Segment Start: DATA UNDER STUDY

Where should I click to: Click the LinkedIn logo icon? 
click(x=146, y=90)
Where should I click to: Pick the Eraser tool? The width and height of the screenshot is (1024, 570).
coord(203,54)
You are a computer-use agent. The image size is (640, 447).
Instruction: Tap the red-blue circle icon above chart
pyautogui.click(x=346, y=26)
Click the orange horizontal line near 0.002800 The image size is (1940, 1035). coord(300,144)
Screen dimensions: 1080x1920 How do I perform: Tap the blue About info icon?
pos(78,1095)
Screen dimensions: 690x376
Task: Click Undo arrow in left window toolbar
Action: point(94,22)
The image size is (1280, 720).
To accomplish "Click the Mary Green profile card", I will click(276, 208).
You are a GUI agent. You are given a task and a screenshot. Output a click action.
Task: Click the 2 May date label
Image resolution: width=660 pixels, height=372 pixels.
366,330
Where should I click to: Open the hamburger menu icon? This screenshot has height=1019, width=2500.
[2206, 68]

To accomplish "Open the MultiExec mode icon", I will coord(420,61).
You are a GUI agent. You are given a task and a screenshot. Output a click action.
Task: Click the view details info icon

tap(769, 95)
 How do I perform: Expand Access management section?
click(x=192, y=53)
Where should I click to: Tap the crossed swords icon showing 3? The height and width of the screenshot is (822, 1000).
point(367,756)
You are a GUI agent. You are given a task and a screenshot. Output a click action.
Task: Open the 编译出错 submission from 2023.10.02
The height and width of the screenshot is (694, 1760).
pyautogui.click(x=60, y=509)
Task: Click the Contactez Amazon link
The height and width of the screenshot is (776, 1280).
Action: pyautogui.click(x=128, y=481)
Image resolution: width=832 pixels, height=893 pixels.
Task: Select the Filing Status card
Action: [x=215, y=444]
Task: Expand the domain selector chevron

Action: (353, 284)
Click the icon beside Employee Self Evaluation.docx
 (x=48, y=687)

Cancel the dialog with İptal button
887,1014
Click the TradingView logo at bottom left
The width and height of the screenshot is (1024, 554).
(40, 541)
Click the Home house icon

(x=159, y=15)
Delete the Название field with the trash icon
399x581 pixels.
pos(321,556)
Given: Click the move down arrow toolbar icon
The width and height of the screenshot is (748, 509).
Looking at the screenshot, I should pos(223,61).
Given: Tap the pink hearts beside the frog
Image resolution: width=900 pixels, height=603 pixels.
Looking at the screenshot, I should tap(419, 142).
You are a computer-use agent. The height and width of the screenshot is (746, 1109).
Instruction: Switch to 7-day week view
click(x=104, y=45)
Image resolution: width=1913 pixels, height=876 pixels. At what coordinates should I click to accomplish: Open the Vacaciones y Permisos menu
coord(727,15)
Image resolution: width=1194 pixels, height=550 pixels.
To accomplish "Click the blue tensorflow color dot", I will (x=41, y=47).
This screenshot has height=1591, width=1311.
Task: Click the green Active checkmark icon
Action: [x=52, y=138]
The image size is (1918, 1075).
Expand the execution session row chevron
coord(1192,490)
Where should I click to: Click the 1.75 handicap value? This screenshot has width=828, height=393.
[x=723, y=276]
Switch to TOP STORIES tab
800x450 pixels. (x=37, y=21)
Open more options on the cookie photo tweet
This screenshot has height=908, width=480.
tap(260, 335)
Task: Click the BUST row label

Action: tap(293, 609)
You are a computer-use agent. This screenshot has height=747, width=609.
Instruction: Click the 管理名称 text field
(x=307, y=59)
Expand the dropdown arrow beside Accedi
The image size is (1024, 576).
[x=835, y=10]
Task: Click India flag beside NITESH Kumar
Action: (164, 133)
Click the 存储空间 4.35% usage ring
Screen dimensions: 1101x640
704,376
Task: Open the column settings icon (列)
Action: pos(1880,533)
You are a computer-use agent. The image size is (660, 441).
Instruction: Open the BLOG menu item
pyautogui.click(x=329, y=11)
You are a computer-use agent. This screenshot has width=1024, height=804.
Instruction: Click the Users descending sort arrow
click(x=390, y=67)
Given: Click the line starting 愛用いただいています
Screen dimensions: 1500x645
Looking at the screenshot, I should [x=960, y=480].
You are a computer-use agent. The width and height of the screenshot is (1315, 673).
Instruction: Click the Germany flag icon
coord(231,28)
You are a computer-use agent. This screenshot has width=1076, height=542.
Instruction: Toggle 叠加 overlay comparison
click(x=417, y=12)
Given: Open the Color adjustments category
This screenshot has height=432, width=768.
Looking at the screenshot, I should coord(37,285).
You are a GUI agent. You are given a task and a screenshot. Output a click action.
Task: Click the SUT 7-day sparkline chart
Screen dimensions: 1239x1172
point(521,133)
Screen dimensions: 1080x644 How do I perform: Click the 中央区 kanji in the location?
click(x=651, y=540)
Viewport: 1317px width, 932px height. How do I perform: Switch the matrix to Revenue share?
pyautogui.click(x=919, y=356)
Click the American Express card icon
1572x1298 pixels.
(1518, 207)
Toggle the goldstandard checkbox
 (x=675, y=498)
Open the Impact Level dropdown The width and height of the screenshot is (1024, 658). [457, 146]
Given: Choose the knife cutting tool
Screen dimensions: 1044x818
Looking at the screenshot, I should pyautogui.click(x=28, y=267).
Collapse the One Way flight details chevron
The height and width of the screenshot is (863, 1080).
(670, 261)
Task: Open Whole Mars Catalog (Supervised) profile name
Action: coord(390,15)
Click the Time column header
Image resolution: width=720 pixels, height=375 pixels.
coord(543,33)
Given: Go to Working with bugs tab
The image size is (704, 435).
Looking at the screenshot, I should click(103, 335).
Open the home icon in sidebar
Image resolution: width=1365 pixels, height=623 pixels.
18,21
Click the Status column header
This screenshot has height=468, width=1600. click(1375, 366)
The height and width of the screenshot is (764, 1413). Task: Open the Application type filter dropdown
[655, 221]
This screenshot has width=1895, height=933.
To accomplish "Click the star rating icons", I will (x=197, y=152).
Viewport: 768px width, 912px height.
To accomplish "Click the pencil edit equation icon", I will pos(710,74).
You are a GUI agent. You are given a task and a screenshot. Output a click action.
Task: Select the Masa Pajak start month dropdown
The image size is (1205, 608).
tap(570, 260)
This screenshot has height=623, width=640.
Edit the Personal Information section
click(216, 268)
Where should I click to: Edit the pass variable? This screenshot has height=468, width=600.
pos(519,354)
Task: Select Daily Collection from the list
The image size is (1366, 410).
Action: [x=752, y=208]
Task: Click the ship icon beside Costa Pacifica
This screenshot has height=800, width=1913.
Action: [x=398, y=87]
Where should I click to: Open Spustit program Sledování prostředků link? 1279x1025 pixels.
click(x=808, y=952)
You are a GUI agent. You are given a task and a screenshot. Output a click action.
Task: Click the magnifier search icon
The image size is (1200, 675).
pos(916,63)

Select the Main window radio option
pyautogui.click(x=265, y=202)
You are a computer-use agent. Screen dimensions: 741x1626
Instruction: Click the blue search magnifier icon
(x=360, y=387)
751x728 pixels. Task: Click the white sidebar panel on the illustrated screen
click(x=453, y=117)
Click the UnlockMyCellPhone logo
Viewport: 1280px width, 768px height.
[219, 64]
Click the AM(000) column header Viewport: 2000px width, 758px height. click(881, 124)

Segment End: DATA UNDER STUDY

→ **EXERCISE INSTRUCTIONS**: Each entry must be reproduced verbatim.

→ **TASK RESULT**:
Where should I click to: Click the LinkedIn logo icon? 
click(x=146, y=90)
Where should I click to: Pick the Eraser tool? The width and height of the screenshot is (1024, 570).
coord(203,54)
You are a computer-use agent. The image size is (640, 447).
Instruction: Tap the red-blue circle icon above chart
pyautogui.click(x=346, y=26)
Click the orange horizontal line near 0.002800 The image size is (1940, 1035). coord(300,144)
Screen dimensions: 1080x1920 How do I perform: Tap the blue About info icon?
pos(78,1095)
Screen dimensions: 690x376
Task: Click Undo arrow in left window toolbar
Action: point(94,22)
The image size is (1280, 720).
To accomplish "Click the Mary Green profile card", I will click(276, 208).
You are a GUI agent. You are given a task and a screenshot. Output a click action.
Task: Click the 2 May date label
Image resolution: width=660 pixels, height=372 pixels.
366,330
Where should I click to: Open the hamburger menu icon? This screenshot has height=1019, width=2500.
[2206, 68]

To accomplish "Open the MultiExec mode icon", I will coord(420,61).
You are a GUI agent. You are given a task and a screenshot. Output a click action.
Task: Click the view details info icon

tap(769, 95)
 How do I perform: Expand Access management section?
click(x=192, y=53)
Where should I click to: Tap the crossed swords icon showing 3? The height and width of the screenshot is (822, 1000).
point(367,756)
You are a GUI agent. You are given a task and a screenshot. Output a click action.
Task: Open the 编译出错 submission from 2023.10.02
The height and width of the screenshot is (694, 1760).
pyautogui.click(x=60, y=509)
Task: Click the Contactez Amazon link
The height and width of the screenshot is (776, 1280).
Action: pyautogui.click(x=128, y=481)
Image resolution: width=832 pixels, height=893 pixels.
Task: Select the Filing Status card
Action: [x=215, y=444]
Task: Expand the domain selector chevron

Action: (353, 284)
Click the icon beside Employee Self Evaluation.docx
 (x=48, y=687)

Cancel the dialog with İptal button
887,1014
Click the TradingView logo at bottom left
The width and height of the screenshot is (1024, 554).
(40, 541)
Click the Home house icon

(x=159, y=15)
Delete the Название field with the trash icon
399x581 pixels.
pos(321,556)
Given: Click the move down arrow toolbar icon
The width and height of the screenshot is (748, 509).
Looking at the screenshot, I should pos(223,61).
Given: Tap the pink hearts beside the frog
Image resolution: width=900 pixels, height=603 pixels.
Looking at the screenshot, I should tap(419, 142).
You are a computer-use agent. The height and width of the screenshot is (746, 1109).
Instruction: Switch to 7-day week view
click(x=104, y=45)
Image resolution: width=1913 pixels, height=876 pixels. At what coordinates should I click to accomplish: Open the Vacaciones y Permisos menu
coord(727,15)
Image resolution: width=1194 pixels, height=550 pixels.
To accomplish "Click the blue tensorflow color dot", I will (x=41, y=47).
This screenshot has height=1591, width=1311.
Task: Click the green Active checkmark icon
Action: [x=52, y=138]
The image size is (1918, 1075).
Expand the execution session row chevron
coord(1192,490)
Where should I click to: Click the 1.75 handicap value? This screenshot has width=828, height=393.
[x=723, y=276]
Switch to TOP STORIES tab
800x450 pixels. (x=37, y=21)
Open more options on the cookie photo tweet
This screenshot has height=908, width=480.
tap(260, 335)
Task: Click the BUST row label

Action: tap(293, 609)
You are a computer-use agent. This screenshot has height=747, width=609.
Instruction: Click the 管理名称 text field
(x=307, y=59)
Expand the dropdown arrow beside Accedi
The image size is (1024, 576).
[x=835, y=10]
Task: Click India flag beside NITESH Kumar
Action: (164, 133)
Click the 存储空间 4.35% usage ring
Screen dimensions: 1101x640
704,376
Task: Open the column settings icon (列)
Action: pos(1880,533)
You are a computer-use agent. The image size is (660, 441).
Instruction: Open the BLOG menu item
pyautogui.click(x=329, y=11)
You are a computer-use agent. This screenshot has width=1024, height=804.
Instruction: Click the Users descending sort arrow
click(x=390, y=67)
Given: Click the line starting 愛用いただいています
Screen dimensions: 1500x645
Looking at the screenshot, I should [x=960, y=480].
You are a computer-use agent. The width and height of the screenshot is (1315, 673).
Instruction: Click the Germany flag icon
coord(231,28)
You are a computer-use agent. This screenshot has width=1076, height=542.
Instruction: Toggle 叠加 overlay comparison
click(x=417, y=12)
Given: Open the Color adjustments category
This screenshot has height=432, width=768.
Looking at the screenshot, I should coord(37,285).
You are a GUI agent. You are given a task and a screenshot. Output a click action.
Task: Click the SUT 7-day sparkline chart
Screen dimensions: 1239x1172
point(521,133)
Screen dimensions: 1080x644 How do I perform: Click the 中央区 kanji in the location?
click(x=651, y=540)
Viewport: 1317px width, 932px height. How do I perform: Switch the matrix to Revenue share?
pyautogui.click(x=919, y=356)
Click the American Express card icon
1572x1298 pixels.
(1518, 207)
Toggle the goldstandard checkbox
 (x=675, y=498)
Open the Impact Level dropdown The width and height of the screenshot is (1024, 658). [457, 146]
Given: Choose the knife cutting tool
Screen dimensions: 1044x818
Looking at the screenshot, I should pyautogui.click(x=28, y=267).
Collapse the One Way flight details chevron
The height and width of the screenshot is (863, 1080).
(670, 261)
Task: Open Whole Mars Catalog (Supervised) profile name
Action: coord(390,15)
Click the Time column header
Image resolution: width=720 pixels, height=375 pixels.
coord(543,33)
Given: Go to Working with bugs tab
The image size is (704, 435).
Looking at the screenshot, I should click(103, 335).
Open the home icon in sidebar
Image resolution: width=1365 pixels, height=623 pixels.
18,21
Click the Status column header
This screenshot has height=468, width=1600. click(1375, 366)
The height and width of the screenshot is (764, 1413). Task: Open the Application type filter dropdown
[655, 221]
This screenshot has width=1895, height=933.
To accomplish "Click the star rating icons", I will (x=197, y=152).
Viewport: 768px width, 912px height.
To accomplish "Click the pencil edit equation icon", I will pos(710,74).
You are a GUI agent. You are given a task and a screenshot. Output a click action.
Task: Select the Masa Pajak start month dropdown
The image size is (1205, 608).
tap(570, 260)
This screenshot has height=623, width=640.
Edit the Personal Information section
click(216, 268)
Where should I click to: Edit the pass variable? This screenshot has height=468, width=600.
pos(519,354)
Task: Select Daily Collection from the list
The image size is (1366, 410).
Action: [x=752, y=208]
Task: Click the ship icon beside Costa Pacifica
This screenshot has height=800, width=1913.
Action: [x=398, y=87]
Where should I click to: Open Spustit program Sledování prostředků link? 1279x1025 pixels.
click(x=808, y=952)
You are a GUI agent. You are given a task and a screenshot. Output a click action.
Task: Click the magnifier search icon
The image size is (1200, 675).
pos(916,63)

Select the Main window radio option
pyautogui.click(x=265, y=202)
You are a computer-use agent. Screen dimensions: 741x1626
Instruction: Click the blue search magnifier icon
(x=360, y=387)
751x728 pixels. Task: Click the white sidebar panel on the illustrated screen
click(x=453, y=117)
Click the UnlockMyCellPhone logo
Viewport: 1280px width, 768px height.
[219, 64]
Click the AM(000) column header Viewport: 2000px width, 758px height. click(881, 124)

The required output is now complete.